Can you quote word for word the lines between the one holding "This screenshot has" and the one holding "pyautogui.click(x=921, y=85)", both included, leaving the pictures out of your answer?

>> BEGIN THE RECORDS

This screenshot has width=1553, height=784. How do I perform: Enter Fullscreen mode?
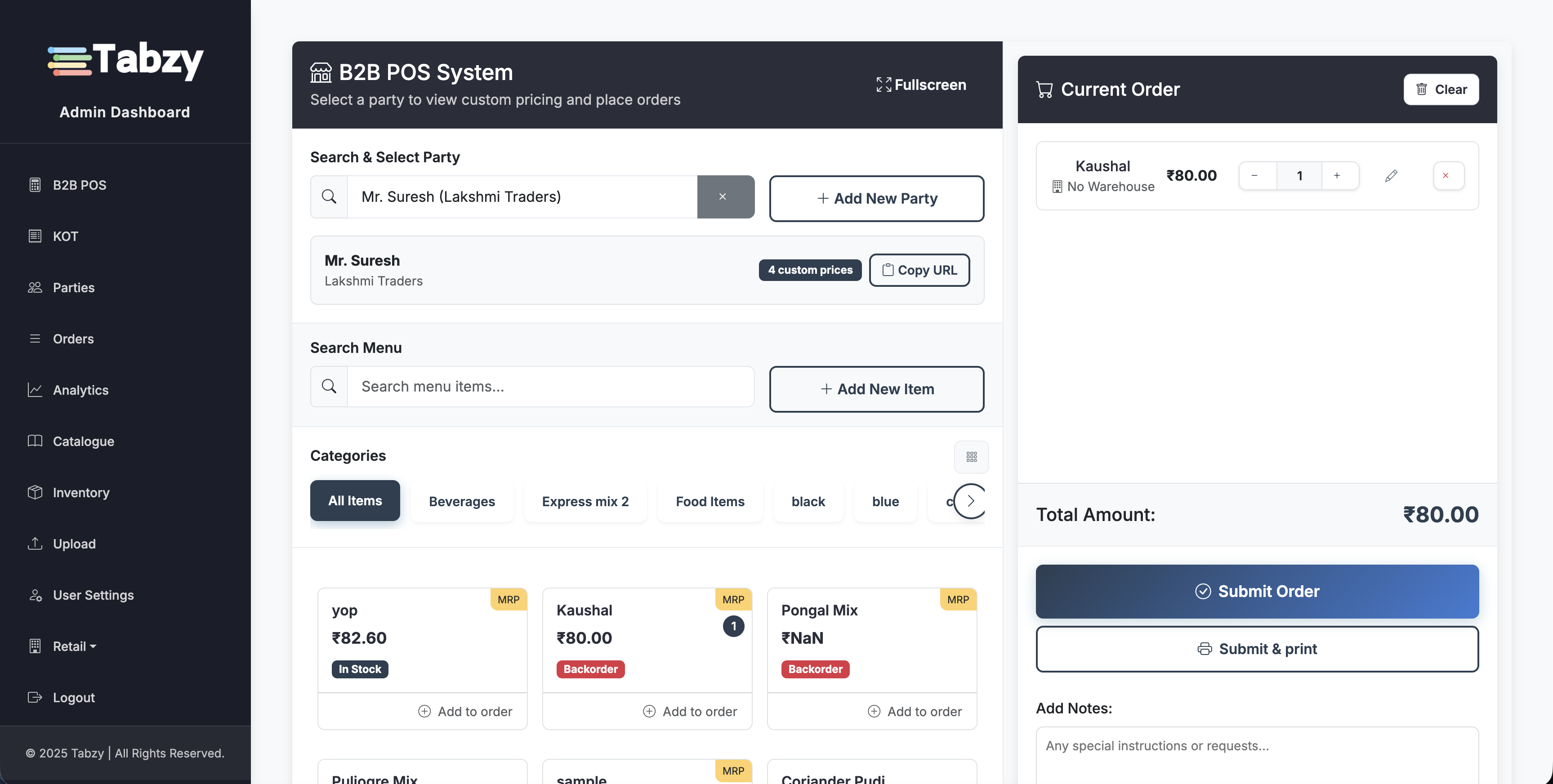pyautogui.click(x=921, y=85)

>> END THE RECORDS
>> BEGIN THE RECORDS

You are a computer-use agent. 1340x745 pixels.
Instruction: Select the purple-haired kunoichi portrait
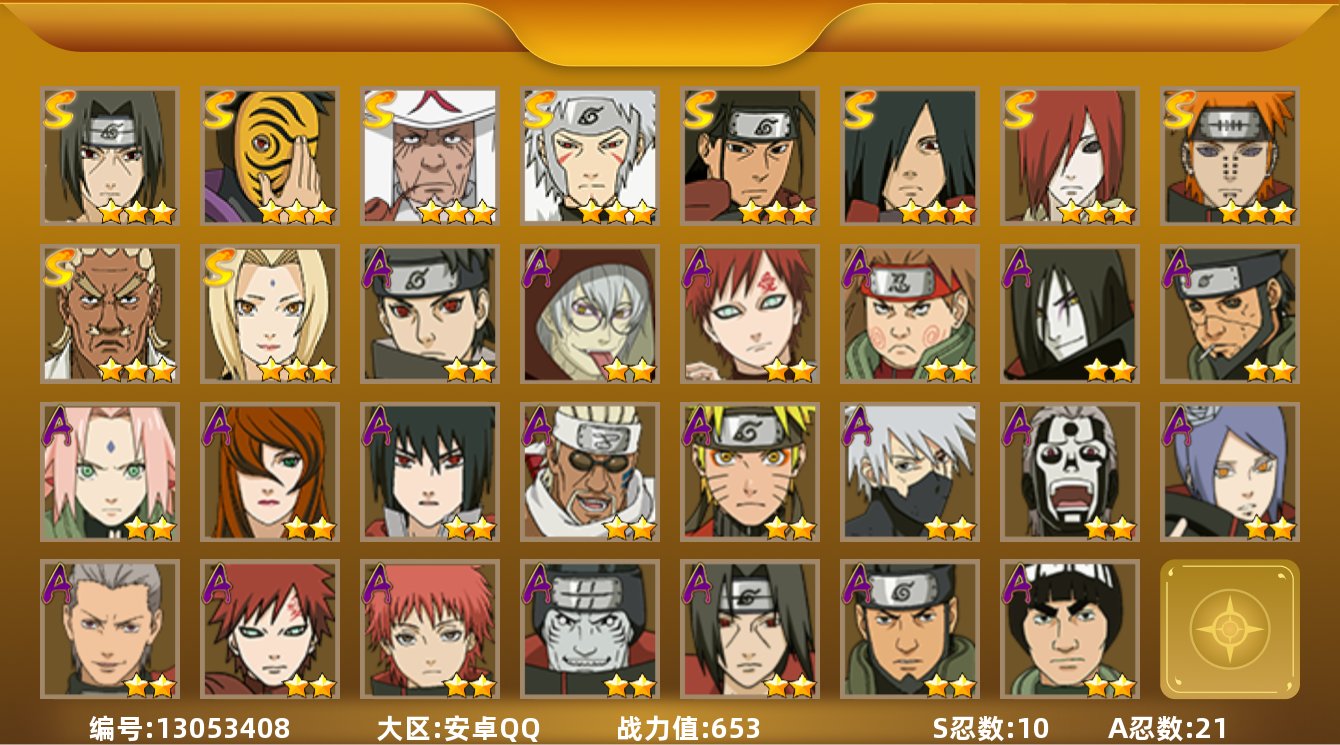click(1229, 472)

>> END THE RECORDS

FULL SOLUTION →
This screenshot has width=1553, height=784. How do I perform: Enter Fullscreen mode?
pyautogui.click(x=921, y=85)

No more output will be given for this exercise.